A deep dive into the world of Layer-2s

Layer 2 Ethereum Scaling
A deep dive into the world of Layer-2s

The article opens with a humorous observation that in 50 years, people may reminisce about the days when Layer 1 transactions cost less than $100. This underscores a growing problem: Ethereum fees spike dramatically during high-demand periods like new mint launches or memecoin trends, making it impractical to scale to a global computer without Layer 2 solutions.

What Are L2s?

Layer-2s address the blockchain trilemma — the challenge of simultaneously achieving decentralization, security, and scalability. While Ethereum excels at decentralization and security, it struggles with scalability.

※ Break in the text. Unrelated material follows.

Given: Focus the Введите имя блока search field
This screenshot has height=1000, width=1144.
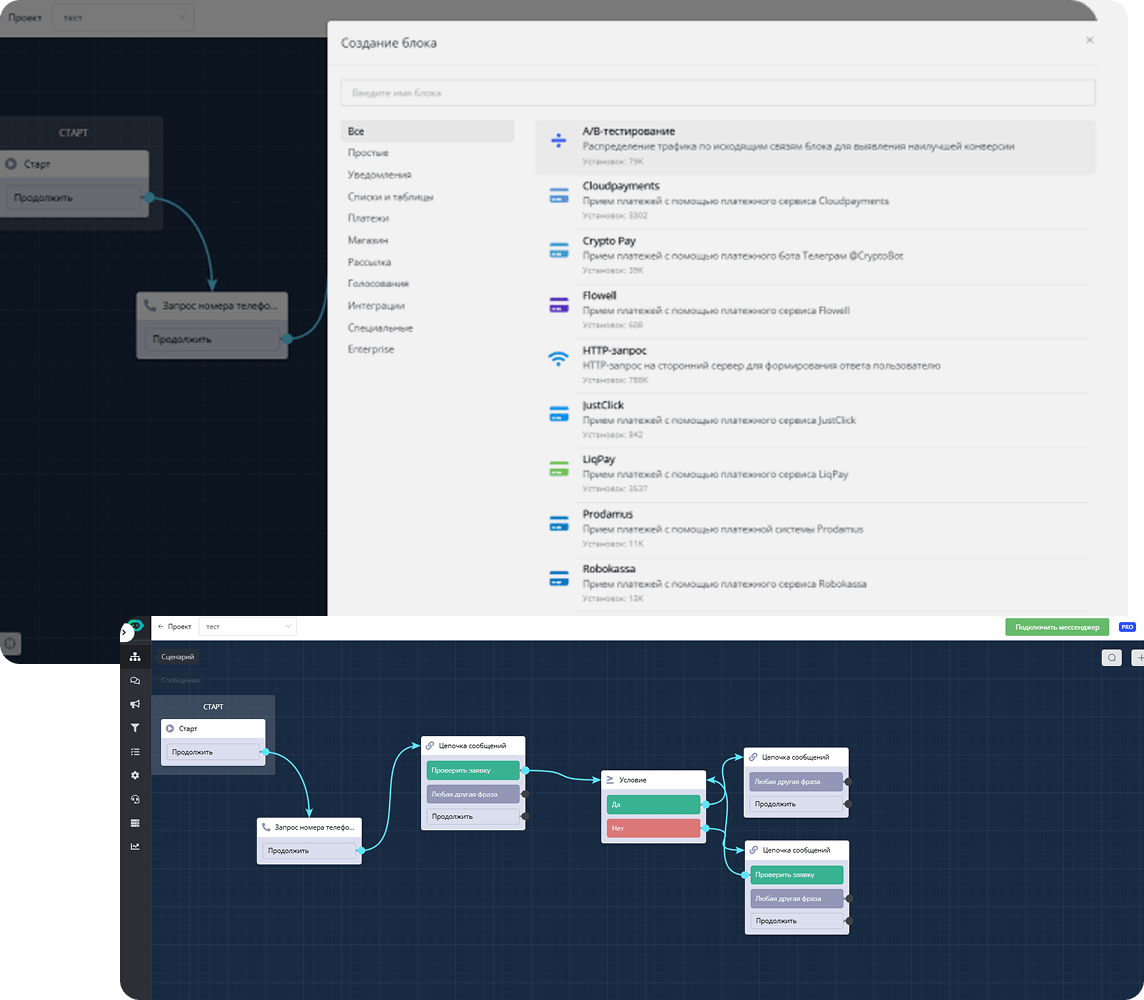Looking at the screenshot, I should (717, 93).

How they work: L2s bundle transactions into single data pieces sent to the mainchain, reducing required computing power. Rollups are like having an assistant who sorts and prepares all your paperwork to the degree where you (the L1) just have to sign the final version.

Two main types:

  • Optimistic rollups: Assume transactions are valid by default, with a challenge period to prove dishonesty
  • ZK rollups: Use zero-knowledge proofs to confirm computation compliance with consensus rules

Why Everyone Is Launching L2s

Multiple factors drive L2 proliferation:

  • Increased modularity: Chain-building kits like OP Stack and Polygon CDK make development easier
  • Specialization: Different L2s focus on specific areas — privacy, DeFi, compliance, gaming
  • Geographic optimization: Similar to regional payment providers, L2s may localize by region
  • Market opportunity: The free market creates competition and user choice
  • Design flexibility: Decoupling execution from consensus enables innovation (example: Eclipse runs Solana’s Virtual Machine on Ethereum)

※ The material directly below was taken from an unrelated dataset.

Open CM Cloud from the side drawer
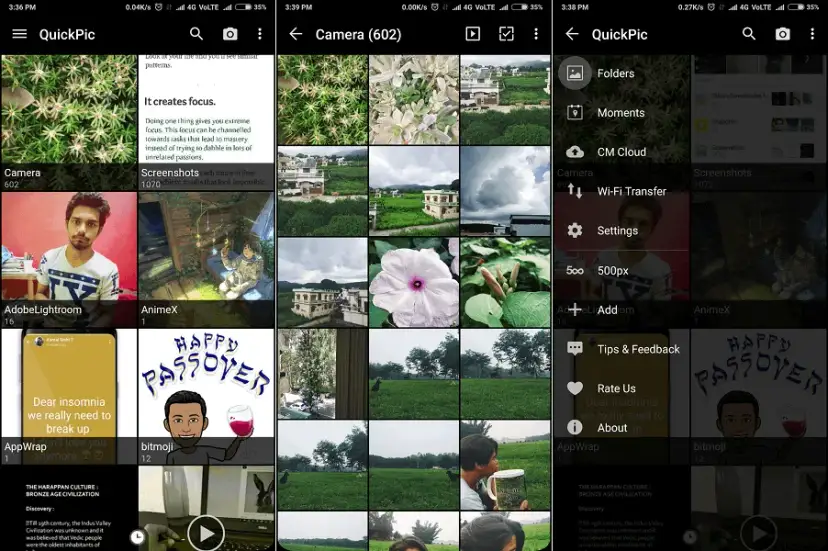828x551 pixels. tap(620, 152)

Examples of L2 Specialization

  • Manta Network: Focuses on DeFi, particularly liquid staking derivatives
  • Kroma: First OP rollup with validity proofs; strong Asian market presence and gaming expertise
  • Etherlink: First enshrined L2 on Tezos with decentralized sequencing and censorship resistance
  • NEON: Leverages Solana’s parallelization to overcome EVM’s sequential execution bottleneck

The Centralized Sequencer Problem

A critical issue emerges: most L2s use centralized sequencers, creating a single point of failure. Sasha from Etherlink notes: “So much TVL is in rollups with centralized sequencers when we are building a censorship-resistant future of finance.”

Sequencers’ role: They receive, organize, and execute transactions before block inclusion.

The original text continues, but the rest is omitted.